Starting yesterday (September 2), local organizations interested in seeking some of the county’s allotted $18.2 million in ARPA funding can formally apply via an application available on the Grand Traverse County website. The application window will stay open for 60 days, giving ARPA funding hopefuls until Halloween (Monday, October 31) to submit their funding requests.
ARPA funds must be spent in one of five categories: “COVID-19 response,” “Economic impacts of COVID,” “Replacing revenue losses from the pandemic,” “Premium pay for eligible workers during the pandemic,” or “Water, sewer, and broadband infrastructure.” ARPA money cannot be used to reduce a millage, pay down pension debt, or pay off legal settlements or judgments, nor can it be “placed into reserves or a rainy day fund.” The $18.2 million that Grand Traverse County has received from the federal government must be obligated to specific purposes by December 31, 2024, and must be spent by December 31, 2026.
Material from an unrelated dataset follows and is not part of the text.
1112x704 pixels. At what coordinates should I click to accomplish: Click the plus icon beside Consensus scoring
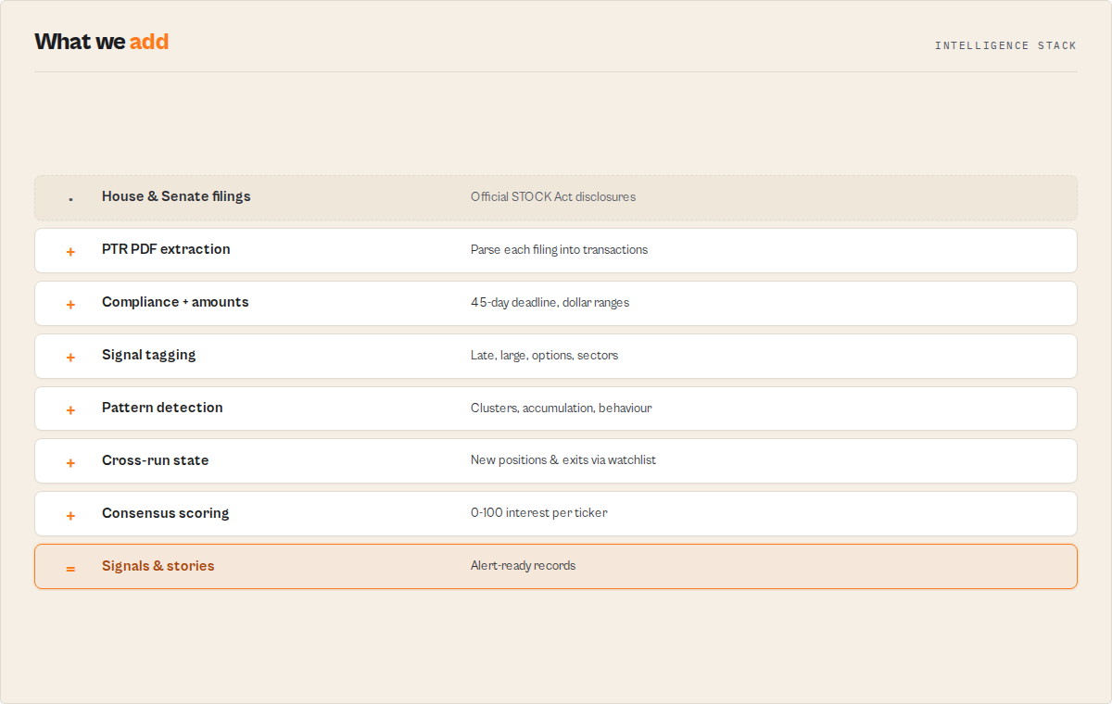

To identify priorities for ARPA spending, the Grand Traverse County Board of Commissioners formed an ARPA advisory committee, made up of “members of the community representing key sectors of our region.” During a preliminary application process intended to gauge local interest in ARPA money, the board of commissioners and the advisory committee received 47 applications from 21 local organizations. As previously reported by The Ticker, those applications included fund requests “for parks and water/sewer projects in multiple townships, the expansion of the West YMCA, emergency services equipment upgrades, expansion of Spectrum fiber internet countywide, and workforce and supportive housing construction, among others.”
The 60-day formal application window is the next step in the ARPA funding process. Once the application process closes, the county’s ARPA advisory committee will review the applications and make recommendations to the board of commissioners on which projects to support. The board will then be responsible for deciding which projects receive partial support, full support, or no support.
Commissioners will also need to decide how much of the $18.2 million will be spent on external community projects versus internal county projects. Based on ARPA rules, Grand Traverse County can take as little as $2.3 million of the money for internal use and as much as $10 million.